▶ **WHAT IS ASKED**
Rewrite the records from the line with "Open the 国・地域(全て) country filter dropdown" up to and including the line with "Action: click(x=473, y=296)" as a Markdown table with the columns Row and Text, one line per row, skipping blank lines and leaving out the pictures.

[start INFORMATION SHOWN]

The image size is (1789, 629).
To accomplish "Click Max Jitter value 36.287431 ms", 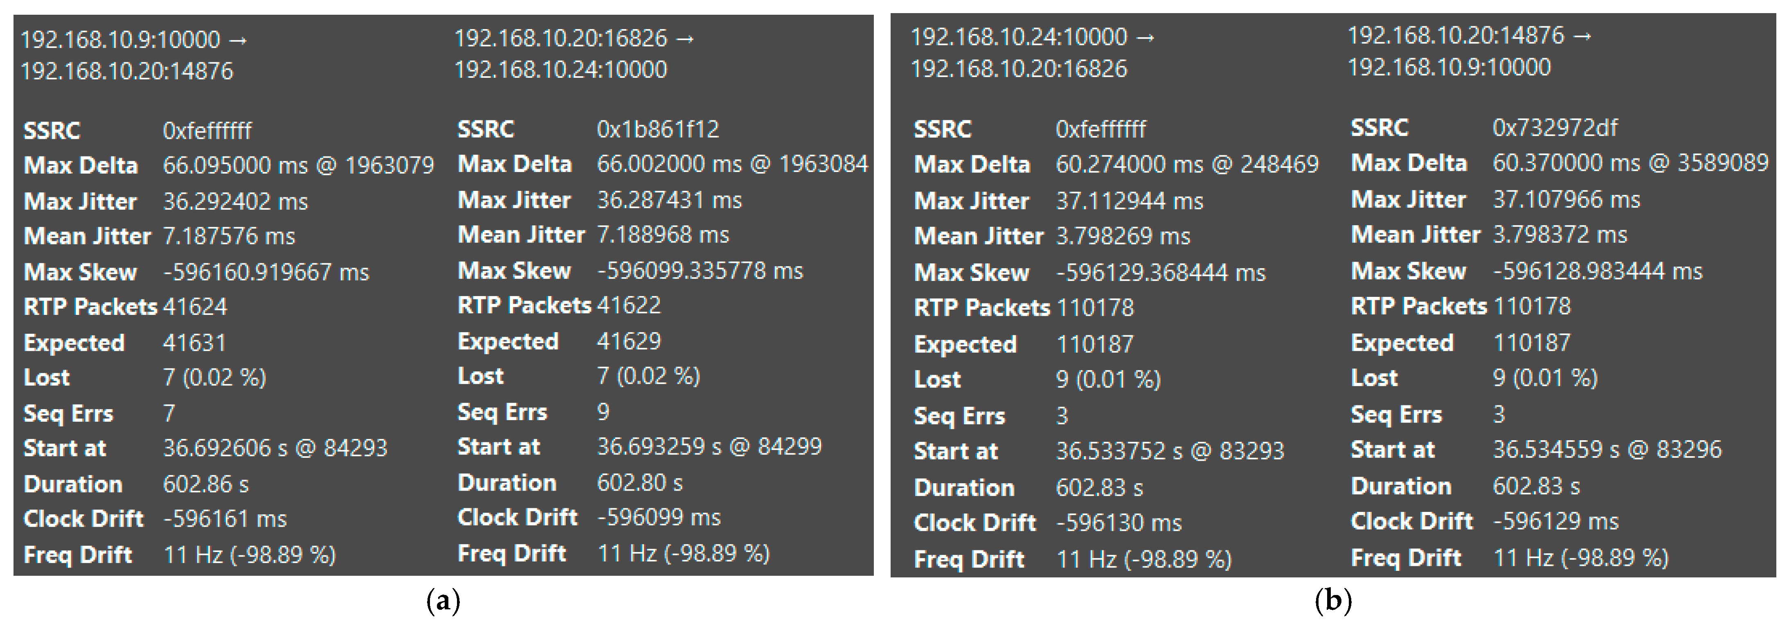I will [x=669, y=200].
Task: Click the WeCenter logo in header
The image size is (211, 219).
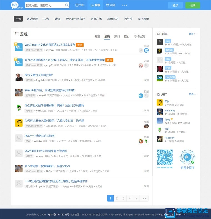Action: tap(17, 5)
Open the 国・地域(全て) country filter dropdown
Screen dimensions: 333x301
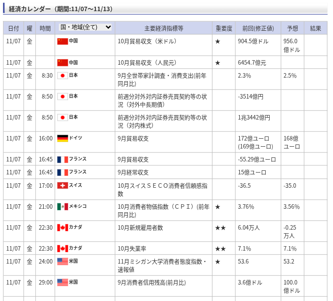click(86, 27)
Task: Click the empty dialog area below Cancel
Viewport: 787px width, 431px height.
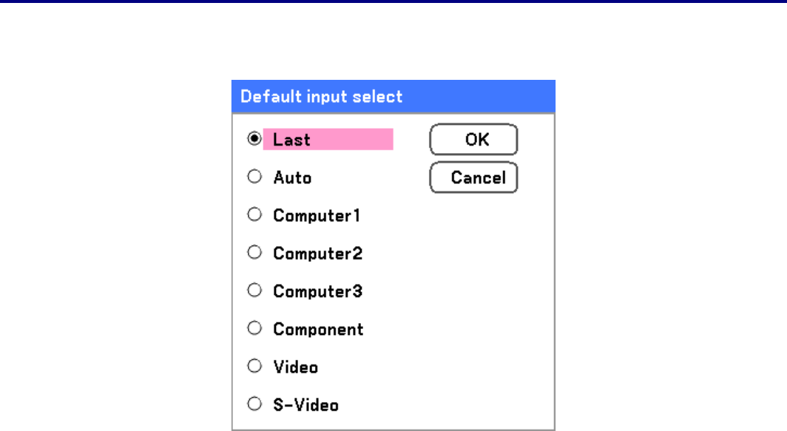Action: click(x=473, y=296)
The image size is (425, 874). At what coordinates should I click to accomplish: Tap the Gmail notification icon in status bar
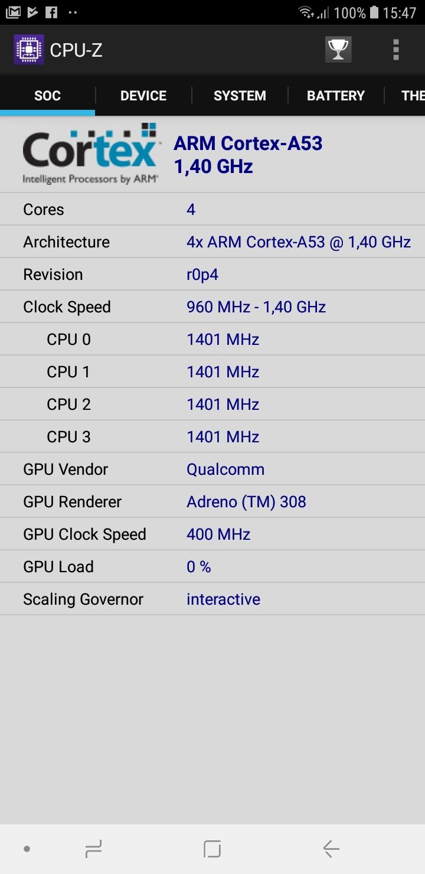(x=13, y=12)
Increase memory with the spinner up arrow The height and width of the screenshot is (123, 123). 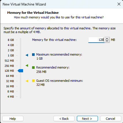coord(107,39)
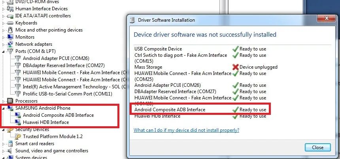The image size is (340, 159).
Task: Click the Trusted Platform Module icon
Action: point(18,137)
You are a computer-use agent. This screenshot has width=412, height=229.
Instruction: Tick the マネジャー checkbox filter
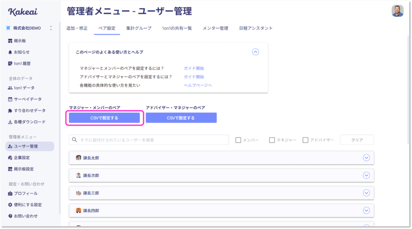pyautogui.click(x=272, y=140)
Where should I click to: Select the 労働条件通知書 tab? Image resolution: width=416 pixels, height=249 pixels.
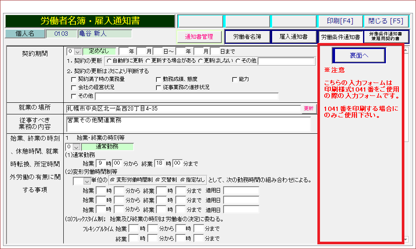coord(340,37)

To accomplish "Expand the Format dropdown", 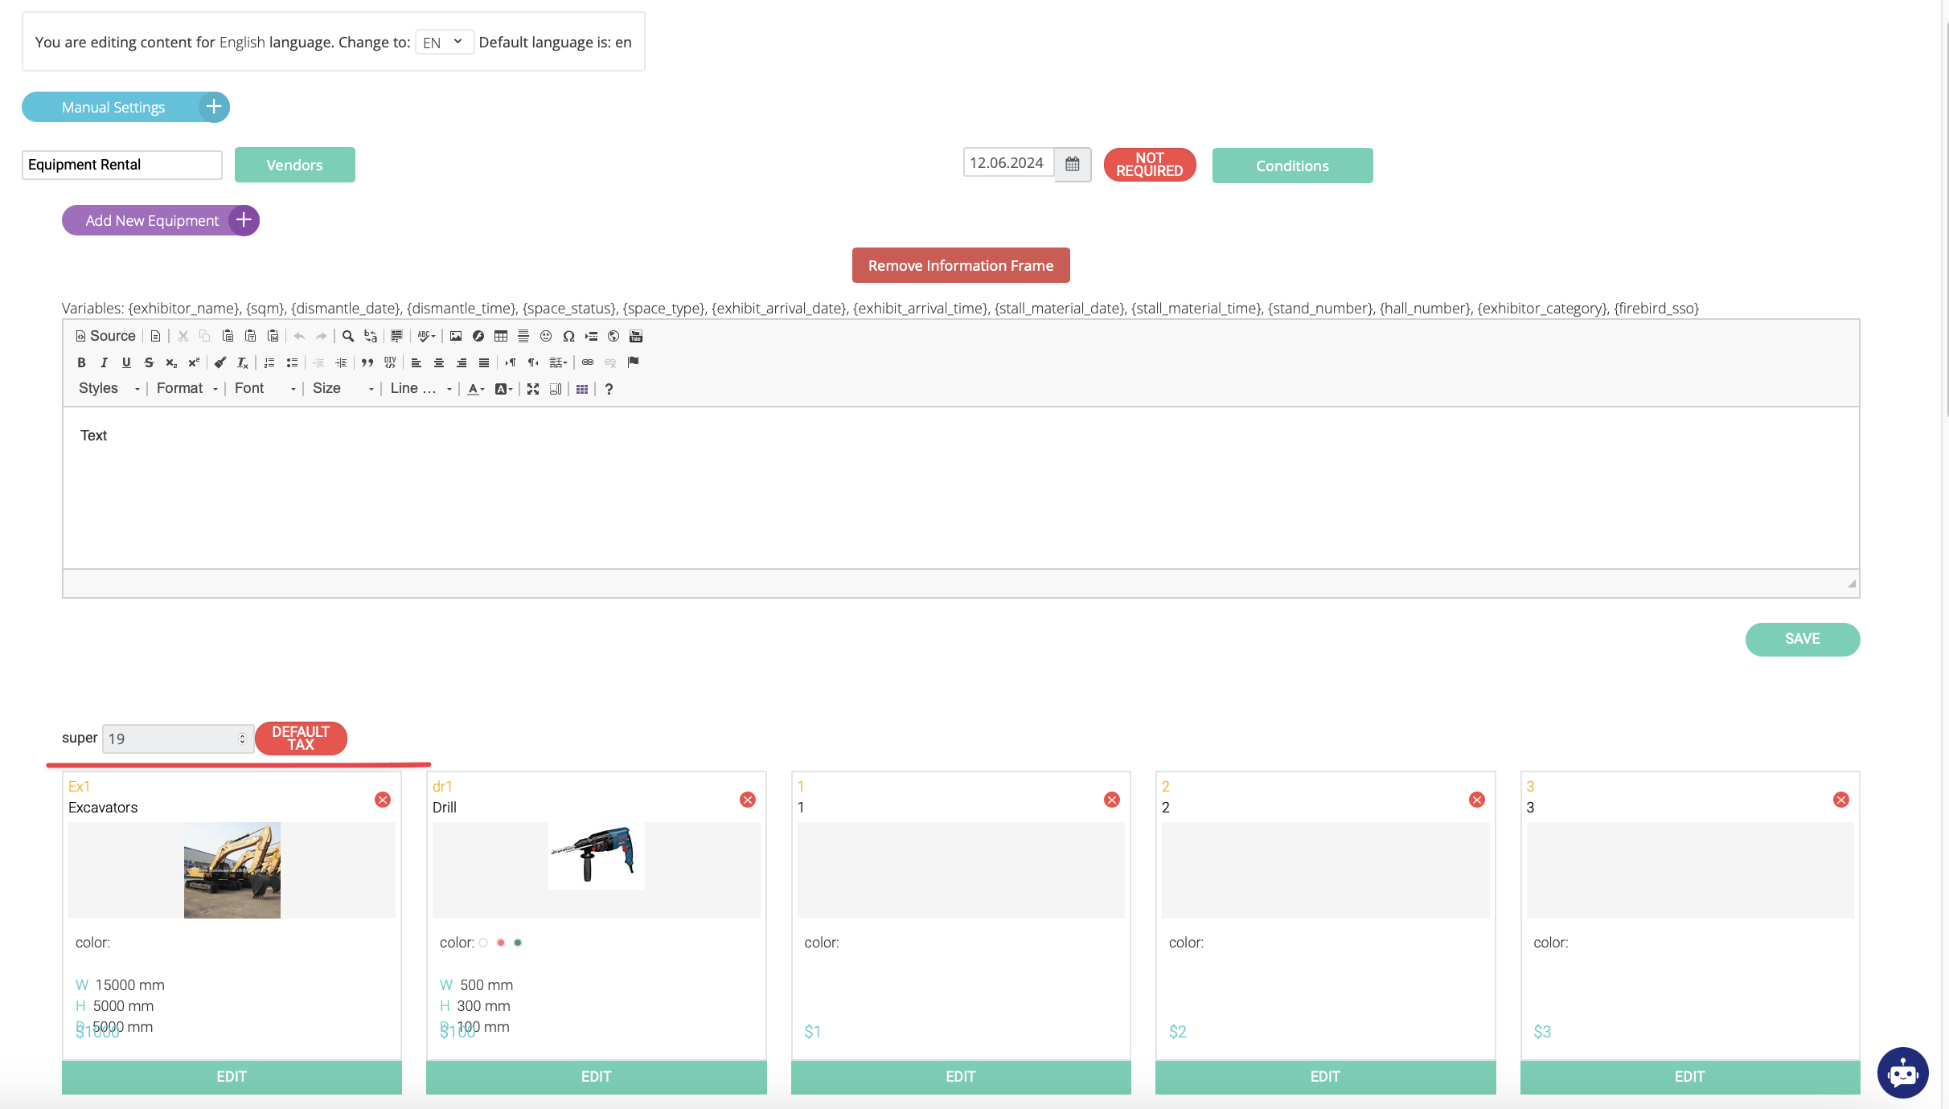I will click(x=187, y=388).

[end INFORMATION SHOWN]

▶ **EXERCISE RESPONSE**
| Row | Text |
|---|---|
| 1 | Open the 国・地域(全て) country filter dropdown |
| 2 | Screen dimensions: 333x301 |
| 3 | click(86, 27) |
| 4 | Task: Click the empty dialog area below Cancel |
| 5 | Viewport: 787px width, 431px height. |
| 6 | Action: click(x=473, y=296) |